** WORK TO BE COMPLETED **
Swap every "screenshot" for "image" in the rows from the line with "This screenshot has width=1532, height=862." through the end of the rows, and write those lines out again with nothing else changed. Leave the pictures out.

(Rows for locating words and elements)

============================================================

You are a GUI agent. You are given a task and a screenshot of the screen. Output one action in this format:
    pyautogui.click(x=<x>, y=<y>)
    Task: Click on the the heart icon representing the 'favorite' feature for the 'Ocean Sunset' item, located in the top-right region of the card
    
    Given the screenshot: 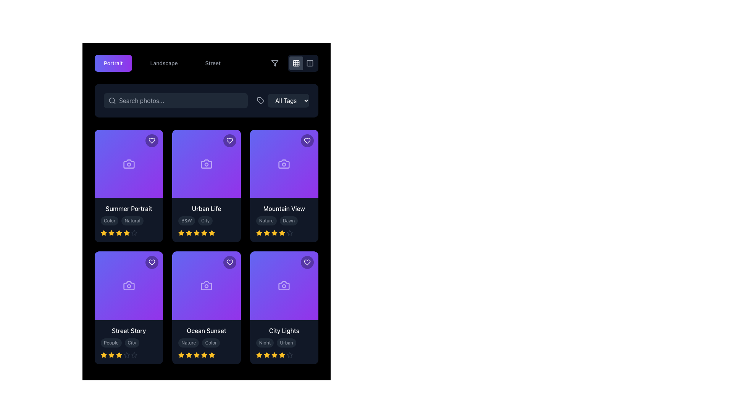 What is the action you would take?
    pyautogui.click(x=229, y=262)
    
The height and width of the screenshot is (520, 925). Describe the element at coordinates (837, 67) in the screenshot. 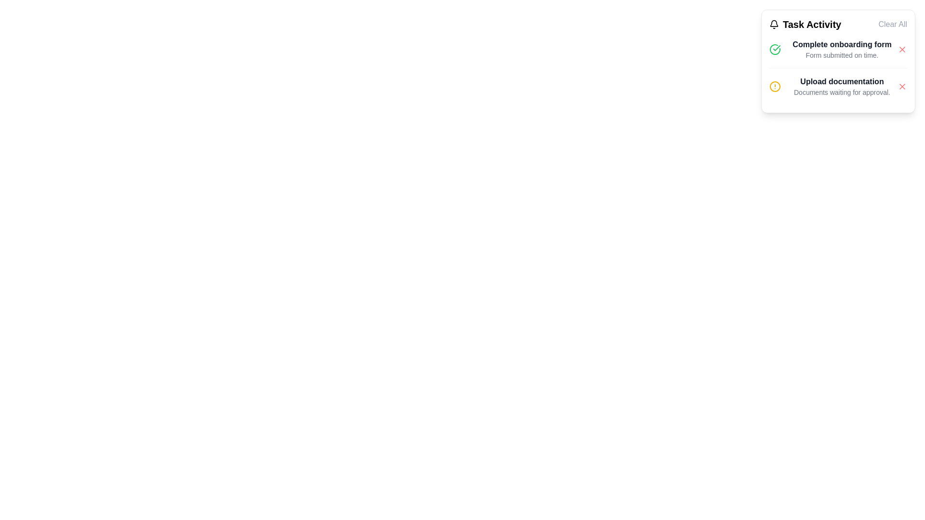

I see `the List of Items with Icons and Descriptions in the 'Task Activity' modal to get additional information about the tasks` at that location.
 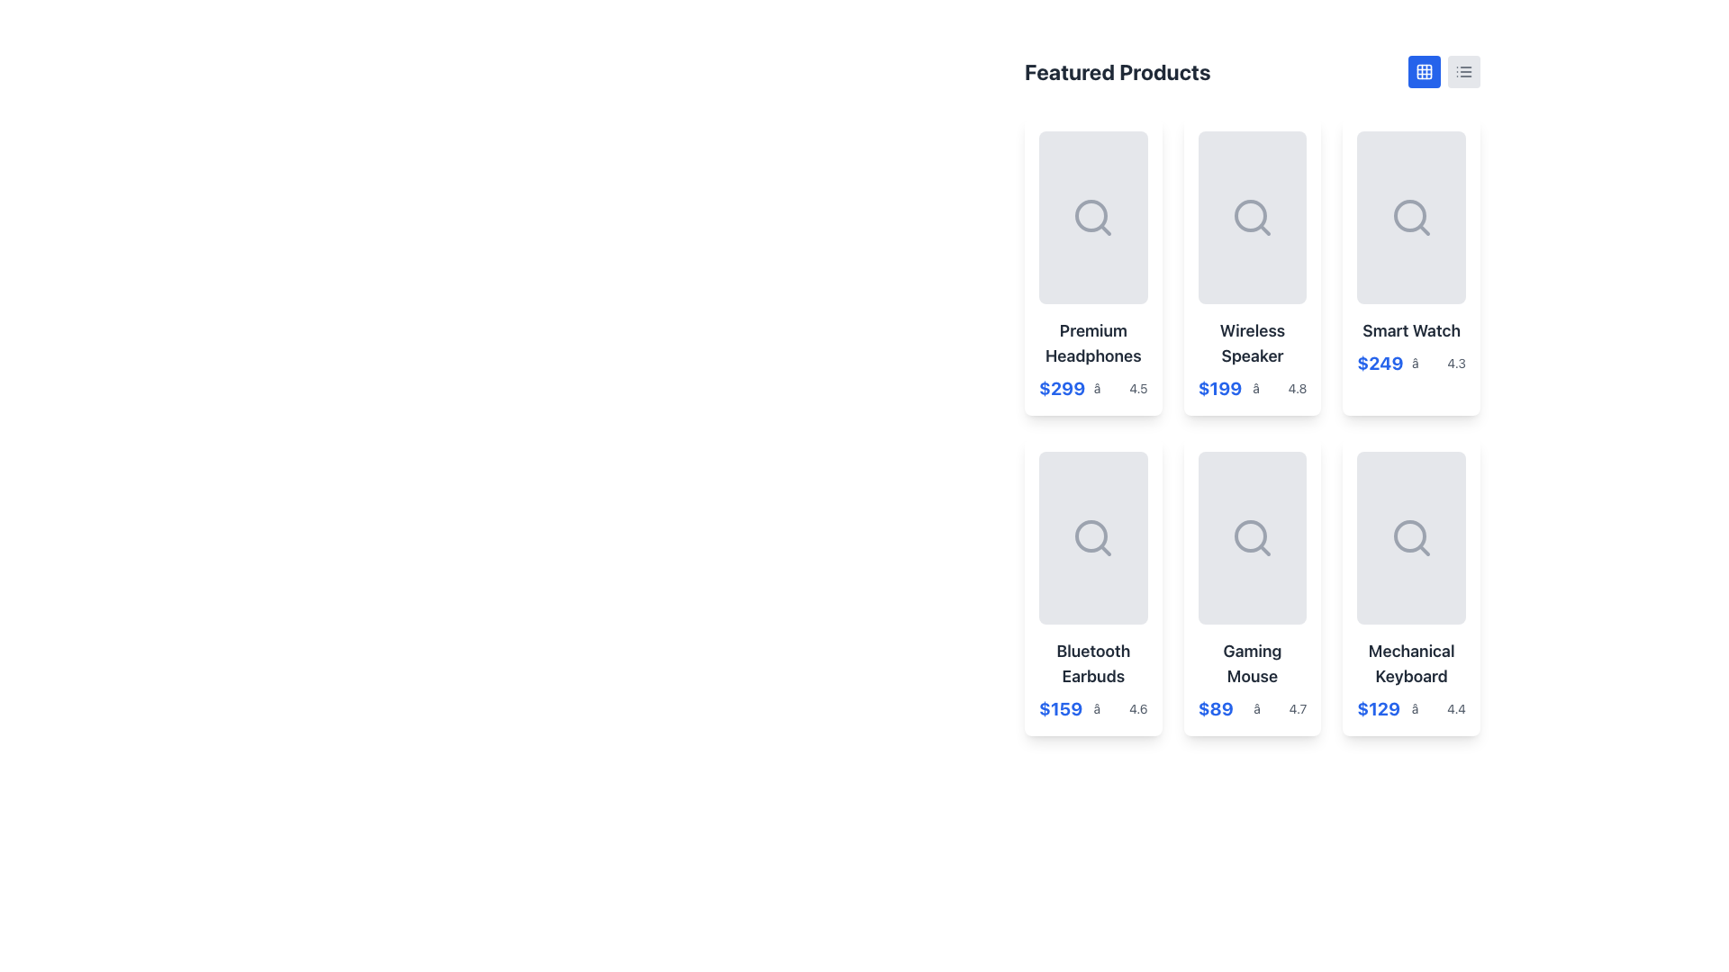 I want to click on the placeholder area with a magnifying glass icon in the 'Wireless Speaker' card, which is the second card in the first row of the product grid, so click(x=1252, y=217).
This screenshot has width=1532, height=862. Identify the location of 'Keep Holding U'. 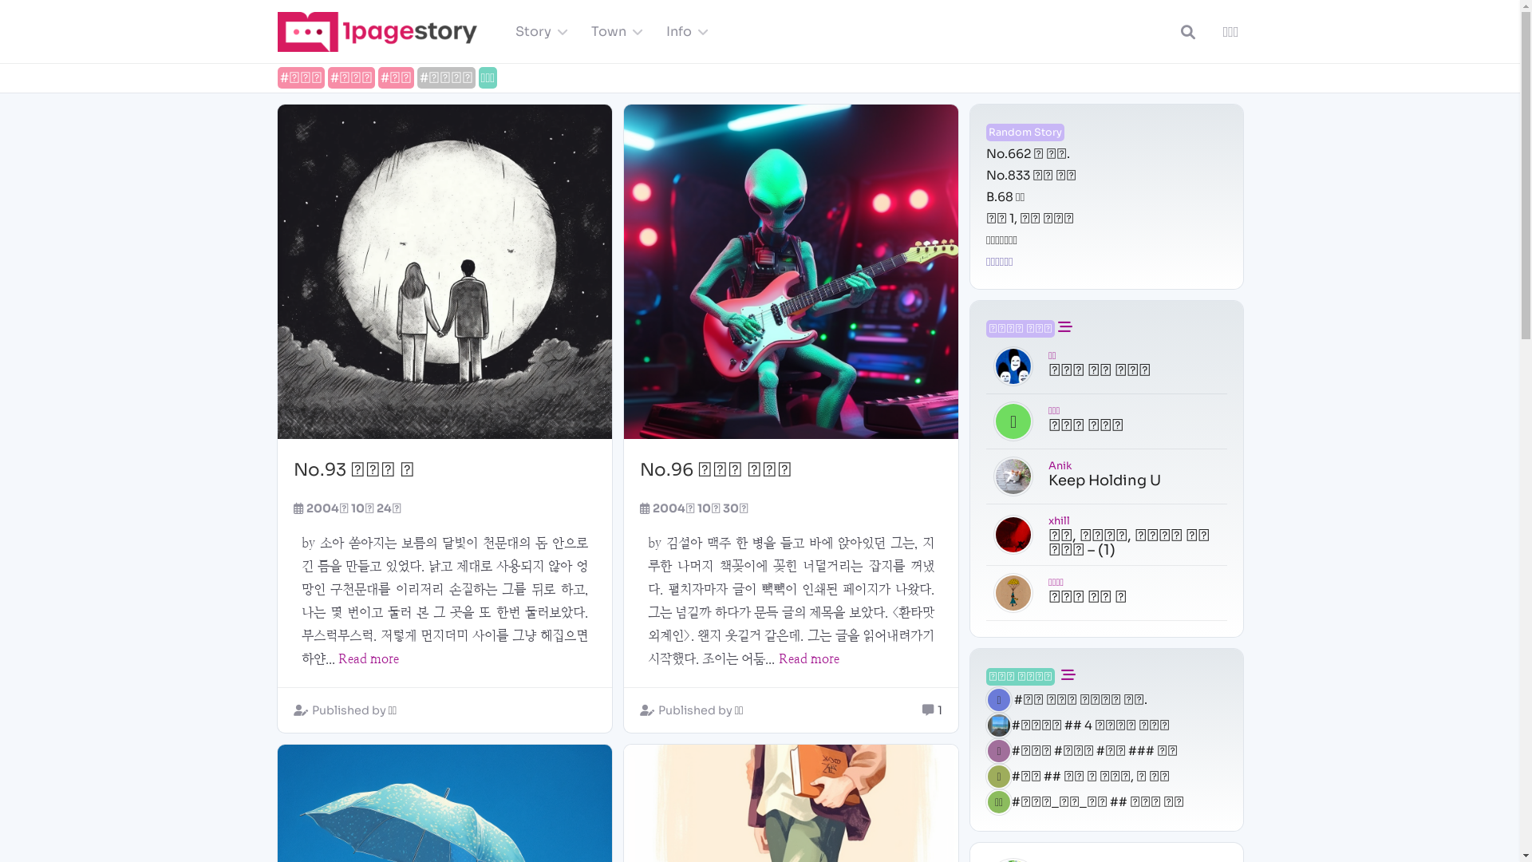
(1104, 479).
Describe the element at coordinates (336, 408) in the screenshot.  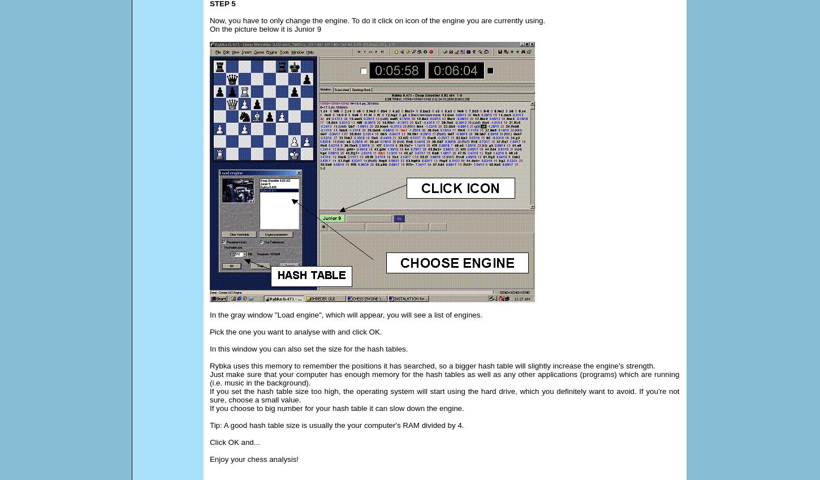
I see `'If you choose to big number for your hash table it can slow down the engine.'` at that location.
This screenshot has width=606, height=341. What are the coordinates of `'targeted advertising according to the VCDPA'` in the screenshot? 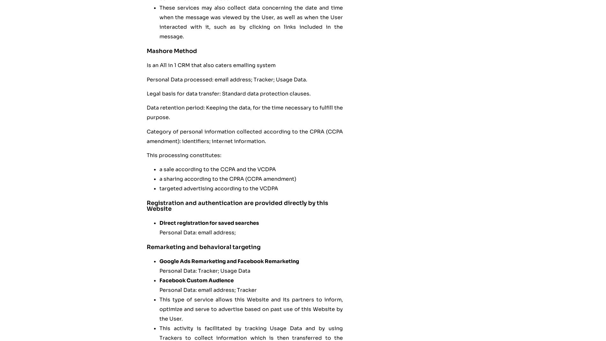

============================================================

** TASK RESULT **
This image has width=1532, height=862. Identify the location of 'Keep Holding U'. 
(1104, 479).
Describe the element at coordinates (336, 408) in the image.  
I see `'If you choose to big number for your hash table it can slow down the engine.'` at that location.
This image has width=606, height=341. What are the coordinates of `'targeted advertising according to the VCDPA'` in the image? 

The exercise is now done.